Time Is Money DSM USA

June 26, 2019

When I first started my consulting business, Time ReDesigned, as a side job almost 15 years ago, I didn’t give much thought to the idea of building a network of support. I started out selling educational consulting services, working with districts and states to help them better serve the students and families in their communities. It was just me, myself and I and from a business perspective, I thought I needed to do it all! I scheduled my own consulting engagements, scheduled the travel, created training materials and resources and conducted all of the services myself. I took responsibility for all of the business office processes, from invoicing to collections and tax preparation. I continued to do this for several years, sacrificing sleep and time with my family in an effort to grow the consulting business, until one day a superintendent saw me speak at a conference and came up after my presentation.

A Simple Question Leads to a New Outlook

The superintendent asked me if he could have his assistant contact my assistant to book some time for me to come to his district to provide training for his administrative team. When I told him that I didn’t have an assistant, he was a bit surprised. He asked me why I was spending so much of my time doing clerical tasks when I could hire someone for far less than my hourly rate and save valuable time for things that ONLY I could do, such as content development and training delivery.

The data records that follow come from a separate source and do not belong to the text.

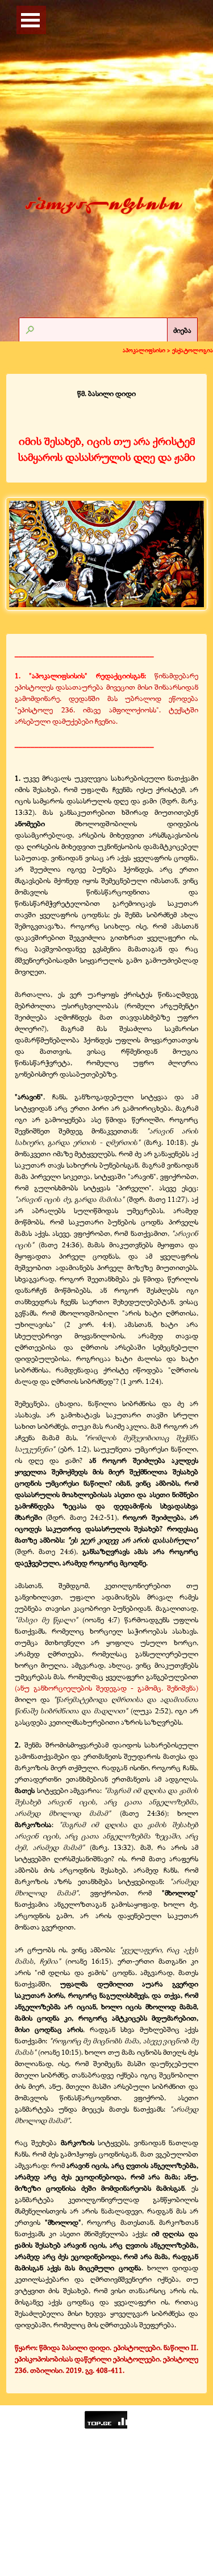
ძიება (182, 330)
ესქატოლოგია (192, 350)
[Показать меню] (30, 20)
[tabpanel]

I didn’t have a good answer for his question, but it sparked reflection on my part. In my mind I thought I was saving the company money by doing it all myself. However, through the lens of opportunity cost I was actually losing a lot of potential revenue due to the time I was spending doing tasks that could be outsourced for less per hour than I was charging for my services. 

Quite frankly, I have never been good at asking for help. Partially because I thought that in order to get it done right, I had to do it myself (that is a story for another day), and partly due to the fact that I wasn’t sure who to ask. I didn’t have a strong network of business development colleagues. I had a deep network of subject matter experts in my field, but I didn’t know anyone to ask for help with business office services, or clerical support, or accounting. According to Forbes (2017), there are four reasons that asking for help makes you a stronger leader, not a weaker one: choosing to live in a discomfort zone, choosing to protect your greatest asset, gaining different and varying insights and building the people around you.

Upping Efficiency

I realized that I was being extremely inefficient and ineffective with my time and recognized that time is the most precious commodity a business owner has. Time is the greatest equalizer, as we all have the same amount to work with, 24 hours in each day and 365 days in each year. That is what we all have to work with. The way we spend that time is what sets the most successful people apart from others who are not as successful. So, what can we do to be more efficient and effective? One important strategy is to build a strong network of support, including a mentor who is willing and able to provide guidance and make connections to a variety of people who have experience and expertise that you need, at the time you need it most (Nast, 2018). 

This network (including a highly connected mentor) will save you hours every week, simply by helping you solve problems quickly, or hire help, or connect you with a resource you need. Asking for help can save thousands of dollars in opportunity cost and maybe even more in actual costs because most of the support I have received from my mentor and the network he has connected me to has been free. The only thing network support costs me is the commitment to pay it forward through sharing my own talent and expertise with someone who reaches out to me. I am more than happy to help another entrepreneur along in their journey towards success, as so many have been willing to do the same for me. 

The moral of the story is this: find a mentor and build a strong network so that no matter what you need the solution and support is a quick email, text or phone call away. Ask for help and pay it forward when you can. Time is money and asking for help from a mentor and your network is worth its weight in gold! Literally and figuratively speaking.